If Taiwanese investors were shaken by the heightened tension across the Taiwan Strait, they showed few visible signs of it at a mainland investment and trade fair in Xiamen.
The five-day event organised by the Ministry of Foreign Trade and Economic Co-operation is the biggest of its kind since cross-strait tensions rose in July, with 30,000 participants from 35 countries.
Taiwanese businessmen have outdone their Hong Kong counterparts by taking up much of the second floor at the Xiamen Blossom Exhibition City to show off their wares. Hong Kong's Trade Development Council, in contrast, has a modest booth on the first level.
Stephen Shen, president of Xiamen Dah Yang Telecom, a Taiwan-backed mainland electronic parts venture, said: 'We are naturally a bit nervous about the strained relations.
'But we are here to do business and will leave politics to the politicians.' 'Xiamen authorities have been supportive of us - no matter how the [political] ties are.' Mr Shen probably spoke for most Taiwanese businessmen, who, attracted by the cheap labour and cultural affinity with the mainlanders, have staked about US$30 billion in the country - mostly through Hong kong companies, as Taipei bans direct investment in the mainland.

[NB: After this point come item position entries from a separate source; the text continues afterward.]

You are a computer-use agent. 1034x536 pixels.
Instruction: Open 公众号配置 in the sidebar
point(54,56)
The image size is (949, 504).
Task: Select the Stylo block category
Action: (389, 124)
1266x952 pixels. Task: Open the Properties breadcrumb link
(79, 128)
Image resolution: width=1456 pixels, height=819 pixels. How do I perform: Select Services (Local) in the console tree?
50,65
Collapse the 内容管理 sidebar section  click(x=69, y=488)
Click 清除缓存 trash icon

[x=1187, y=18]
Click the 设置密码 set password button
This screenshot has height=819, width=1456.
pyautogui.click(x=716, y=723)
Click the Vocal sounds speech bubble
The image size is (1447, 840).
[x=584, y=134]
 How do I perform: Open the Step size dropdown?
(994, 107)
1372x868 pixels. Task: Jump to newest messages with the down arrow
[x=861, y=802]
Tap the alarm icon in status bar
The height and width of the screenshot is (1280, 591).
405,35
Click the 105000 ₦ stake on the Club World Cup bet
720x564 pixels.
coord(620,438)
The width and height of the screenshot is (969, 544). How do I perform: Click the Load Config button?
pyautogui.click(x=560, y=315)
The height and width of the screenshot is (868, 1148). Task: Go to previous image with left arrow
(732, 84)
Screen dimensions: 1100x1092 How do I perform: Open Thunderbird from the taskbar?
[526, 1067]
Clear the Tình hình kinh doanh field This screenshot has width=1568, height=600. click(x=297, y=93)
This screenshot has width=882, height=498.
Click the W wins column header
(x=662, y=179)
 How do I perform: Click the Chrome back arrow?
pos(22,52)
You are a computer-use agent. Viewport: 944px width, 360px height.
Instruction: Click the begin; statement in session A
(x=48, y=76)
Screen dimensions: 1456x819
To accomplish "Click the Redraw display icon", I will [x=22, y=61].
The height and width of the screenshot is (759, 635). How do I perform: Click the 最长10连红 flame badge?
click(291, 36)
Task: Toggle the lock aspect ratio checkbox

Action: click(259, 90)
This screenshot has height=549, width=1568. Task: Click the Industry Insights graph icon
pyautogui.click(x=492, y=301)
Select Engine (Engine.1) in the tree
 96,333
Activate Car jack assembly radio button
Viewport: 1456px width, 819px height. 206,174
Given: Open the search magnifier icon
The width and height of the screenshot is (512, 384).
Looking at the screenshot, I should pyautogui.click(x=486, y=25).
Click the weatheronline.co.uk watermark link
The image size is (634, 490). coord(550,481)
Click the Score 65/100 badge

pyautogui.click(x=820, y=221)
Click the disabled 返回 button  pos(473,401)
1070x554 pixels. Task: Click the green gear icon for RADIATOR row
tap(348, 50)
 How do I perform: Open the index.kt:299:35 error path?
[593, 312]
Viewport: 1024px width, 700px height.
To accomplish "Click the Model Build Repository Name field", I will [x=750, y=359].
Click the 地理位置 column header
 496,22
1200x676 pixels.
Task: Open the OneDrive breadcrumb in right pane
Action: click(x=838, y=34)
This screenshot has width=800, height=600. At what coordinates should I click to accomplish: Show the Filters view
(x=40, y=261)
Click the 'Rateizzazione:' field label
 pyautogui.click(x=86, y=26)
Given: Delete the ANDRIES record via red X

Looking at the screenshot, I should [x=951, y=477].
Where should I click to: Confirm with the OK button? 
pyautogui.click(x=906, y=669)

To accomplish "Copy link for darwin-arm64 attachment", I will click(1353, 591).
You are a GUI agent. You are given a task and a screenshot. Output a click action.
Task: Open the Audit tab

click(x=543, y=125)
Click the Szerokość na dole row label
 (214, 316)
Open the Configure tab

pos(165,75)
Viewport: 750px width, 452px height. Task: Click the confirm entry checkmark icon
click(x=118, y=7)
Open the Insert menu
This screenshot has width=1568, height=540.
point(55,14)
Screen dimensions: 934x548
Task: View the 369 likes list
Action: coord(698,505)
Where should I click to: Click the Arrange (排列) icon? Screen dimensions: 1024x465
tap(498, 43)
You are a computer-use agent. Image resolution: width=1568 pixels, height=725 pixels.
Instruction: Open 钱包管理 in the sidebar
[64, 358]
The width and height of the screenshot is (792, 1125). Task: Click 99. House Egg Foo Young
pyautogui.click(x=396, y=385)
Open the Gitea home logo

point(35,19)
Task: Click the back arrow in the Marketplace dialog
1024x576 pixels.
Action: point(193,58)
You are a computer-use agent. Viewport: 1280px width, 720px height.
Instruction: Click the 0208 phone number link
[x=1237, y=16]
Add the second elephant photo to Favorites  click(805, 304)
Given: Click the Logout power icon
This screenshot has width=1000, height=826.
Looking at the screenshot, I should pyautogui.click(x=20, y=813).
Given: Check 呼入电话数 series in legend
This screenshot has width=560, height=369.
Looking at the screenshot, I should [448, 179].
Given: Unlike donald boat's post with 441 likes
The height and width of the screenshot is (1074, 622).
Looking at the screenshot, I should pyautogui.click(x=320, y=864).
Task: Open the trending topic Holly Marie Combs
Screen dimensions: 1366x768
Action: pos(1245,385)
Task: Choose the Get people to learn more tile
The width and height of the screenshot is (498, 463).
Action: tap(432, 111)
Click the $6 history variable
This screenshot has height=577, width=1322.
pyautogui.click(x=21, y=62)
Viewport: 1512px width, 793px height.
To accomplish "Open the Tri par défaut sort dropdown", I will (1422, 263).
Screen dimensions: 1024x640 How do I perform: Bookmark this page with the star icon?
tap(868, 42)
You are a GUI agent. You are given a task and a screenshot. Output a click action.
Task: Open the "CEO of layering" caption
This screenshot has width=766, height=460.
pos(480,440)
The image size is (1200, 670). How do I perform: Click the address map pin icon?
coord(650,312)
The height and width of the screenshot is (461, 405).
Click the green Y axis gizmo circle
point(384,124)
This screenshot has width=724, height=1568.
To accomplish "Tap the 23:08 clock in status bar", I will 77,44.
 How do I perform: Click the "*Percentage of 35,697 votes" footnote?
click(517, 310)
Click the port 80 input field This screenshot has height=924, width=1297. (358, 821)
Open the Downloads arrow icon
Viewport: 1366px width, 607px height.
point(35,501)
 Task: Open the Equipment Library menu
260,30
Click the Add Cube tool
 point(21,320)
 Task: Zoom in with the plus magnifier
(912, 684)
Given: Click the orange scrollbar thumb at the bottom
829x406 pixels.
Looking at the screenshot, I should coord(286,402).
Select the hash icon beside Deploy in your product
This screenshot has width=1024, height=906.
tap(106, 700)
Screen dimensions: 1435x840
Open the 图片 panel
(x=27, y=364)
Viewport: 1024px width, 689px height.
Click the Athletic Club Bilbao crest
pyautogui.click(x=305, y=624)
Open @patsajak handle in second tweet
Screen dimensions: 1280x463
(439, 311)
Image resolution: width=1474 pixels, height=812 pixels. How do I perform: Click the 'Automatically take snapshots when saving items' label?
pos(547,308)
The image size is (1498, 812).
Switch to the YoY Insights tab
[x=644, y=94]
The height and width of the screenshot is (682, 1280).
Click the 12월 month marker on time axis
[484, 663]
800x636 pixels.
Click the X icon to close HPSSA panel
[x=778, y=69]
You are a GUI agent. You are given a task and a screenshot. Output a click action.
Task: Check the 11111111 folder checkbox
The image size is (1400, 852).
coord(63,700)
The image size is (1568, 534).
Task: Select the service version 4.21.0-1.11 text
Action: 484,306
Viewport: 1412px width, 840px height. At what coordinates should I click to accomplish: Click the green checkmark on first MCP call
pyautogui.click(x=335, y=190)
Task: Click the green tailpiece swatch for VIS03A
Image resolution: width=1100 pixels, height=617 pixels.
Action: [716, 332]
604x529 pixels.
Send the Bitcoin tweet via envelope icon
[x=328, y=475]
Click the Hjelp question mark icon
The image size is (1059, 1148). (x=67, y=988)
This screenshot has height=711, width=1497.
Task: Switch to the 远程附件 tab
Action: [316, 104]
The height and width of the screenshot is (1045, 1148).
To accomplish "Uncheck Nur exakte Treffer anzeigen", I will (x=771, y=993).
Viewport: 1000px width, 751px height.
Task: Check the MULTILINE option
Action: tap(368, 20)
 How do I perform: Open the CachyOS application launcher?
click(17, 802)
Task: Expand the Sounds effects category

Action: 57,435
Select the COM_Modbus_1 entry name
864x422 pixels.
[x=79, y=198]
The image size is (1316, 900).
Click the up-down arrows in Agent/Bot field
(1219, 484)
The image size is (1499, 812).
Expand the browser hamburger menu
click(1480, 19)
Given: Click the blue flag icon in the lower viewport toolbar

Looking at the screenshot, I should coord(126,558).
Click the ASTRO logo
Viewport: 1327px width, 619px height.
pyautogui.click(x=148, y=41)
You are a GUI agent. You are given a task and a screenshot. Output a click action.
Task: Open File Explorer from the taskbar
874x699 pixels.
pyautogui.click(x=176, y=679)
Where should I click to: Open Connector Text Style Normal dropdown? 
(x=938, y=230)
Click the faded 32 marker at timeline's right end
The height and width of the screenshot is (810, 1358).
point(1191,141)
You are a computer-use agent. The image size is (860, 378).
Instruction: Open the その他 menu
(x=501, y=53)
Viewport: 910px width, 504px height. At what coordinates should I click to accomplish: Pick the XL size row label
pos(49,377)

Their factories, producing everything from handbags to computer parts, have helped to narrow the economic gap across the Taiwan Strait despite seemingly unbridgeable political differences.
Most Taiwanese have their ancestral roots in Fujian, so naturally they zoomed in on the province when they were allowed by Taipei to begin to invest indirectly in the mainland in the mid-1980s.